## Task prompt
Return the records verbatim from the line containing "Task: Click the step 1 number badge" through the line containing "432x358 pixels.", including both of those lines.

## Information provided
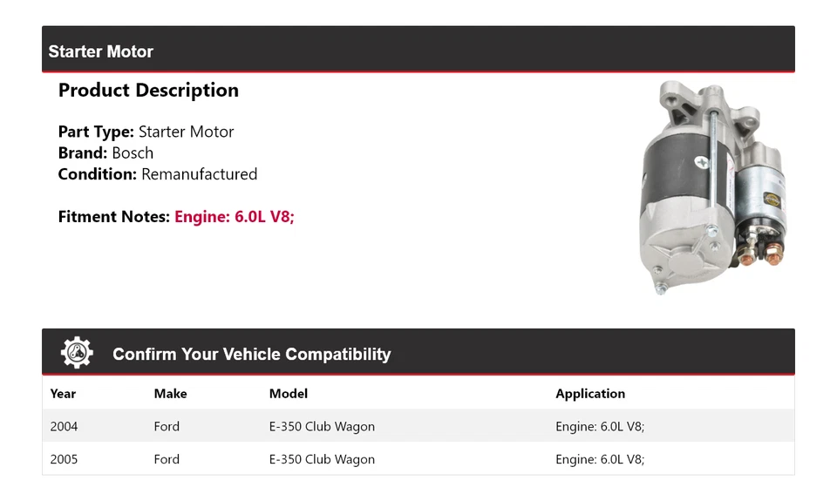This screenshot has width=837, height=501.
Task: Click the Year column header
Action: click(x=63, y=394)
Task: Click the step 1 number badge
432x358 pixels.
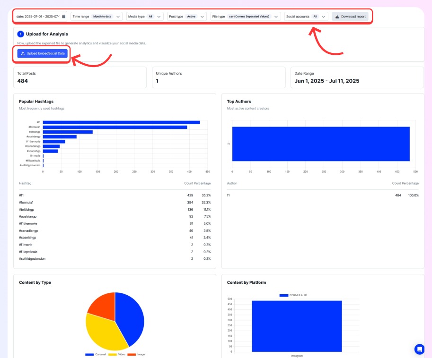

...

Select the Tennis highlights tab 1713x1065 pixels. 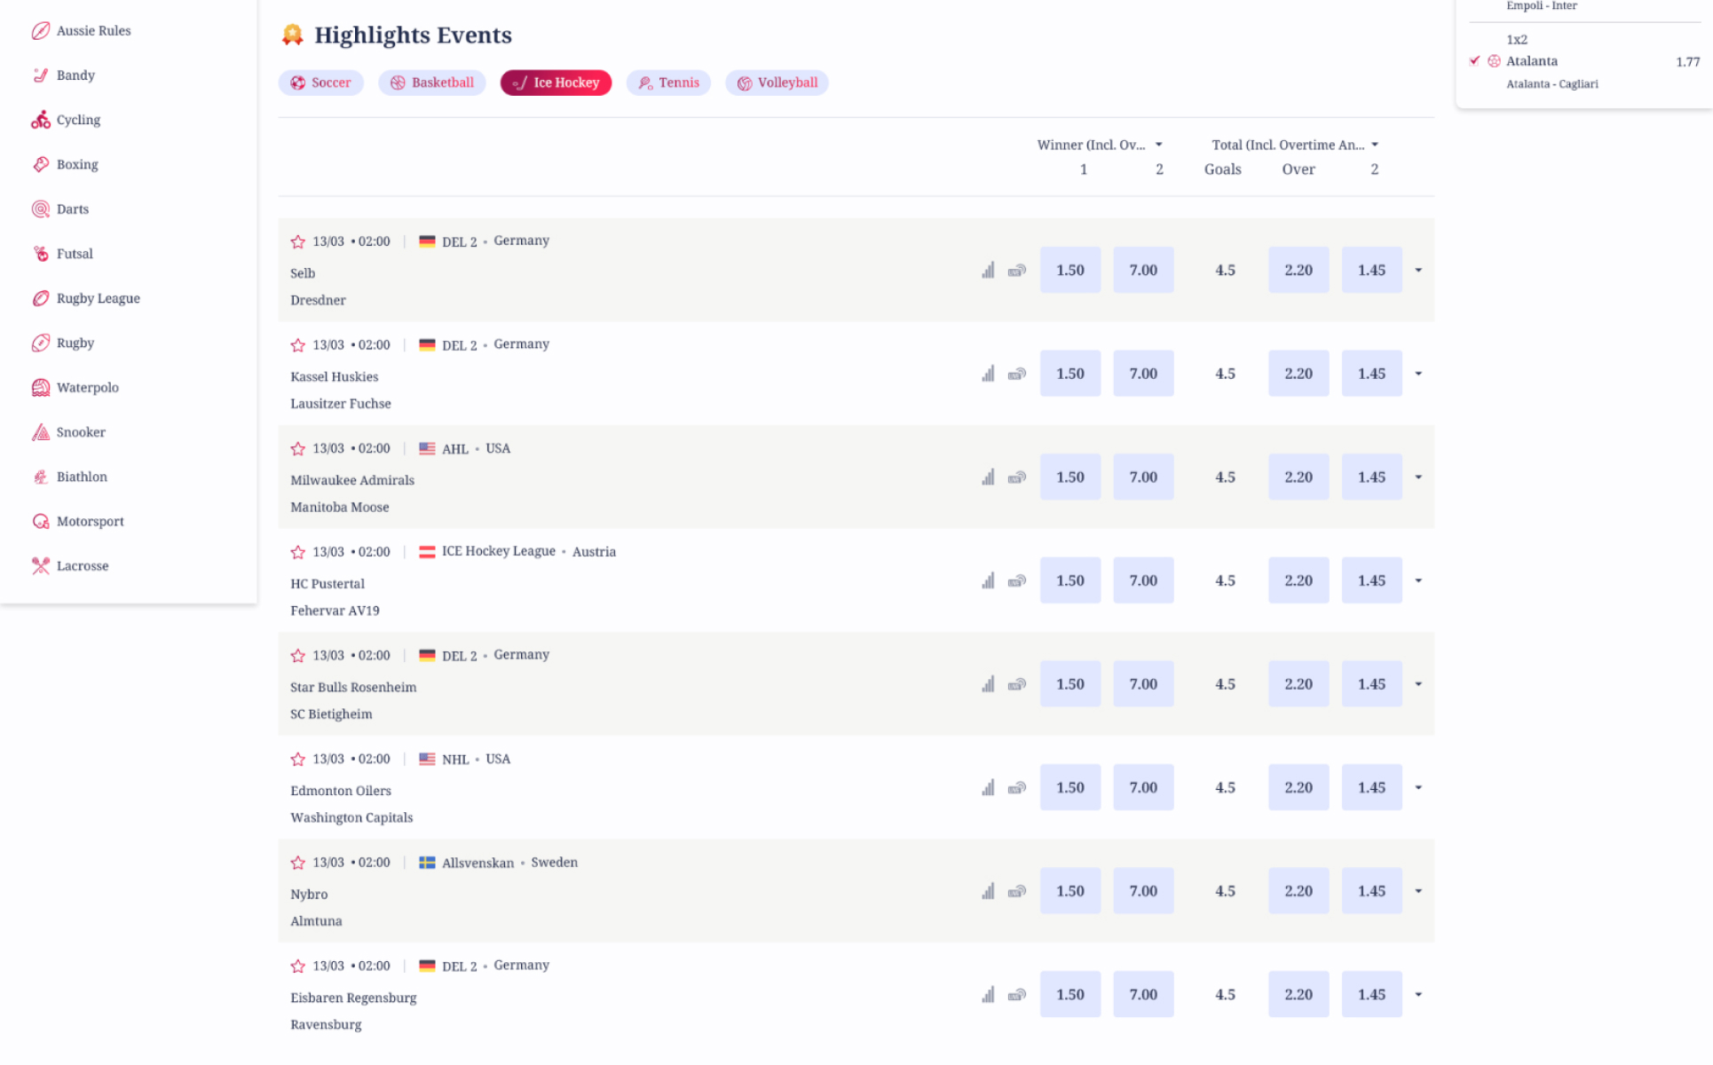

## Output
Task: Click the step 1 number badge
432x358 pixels.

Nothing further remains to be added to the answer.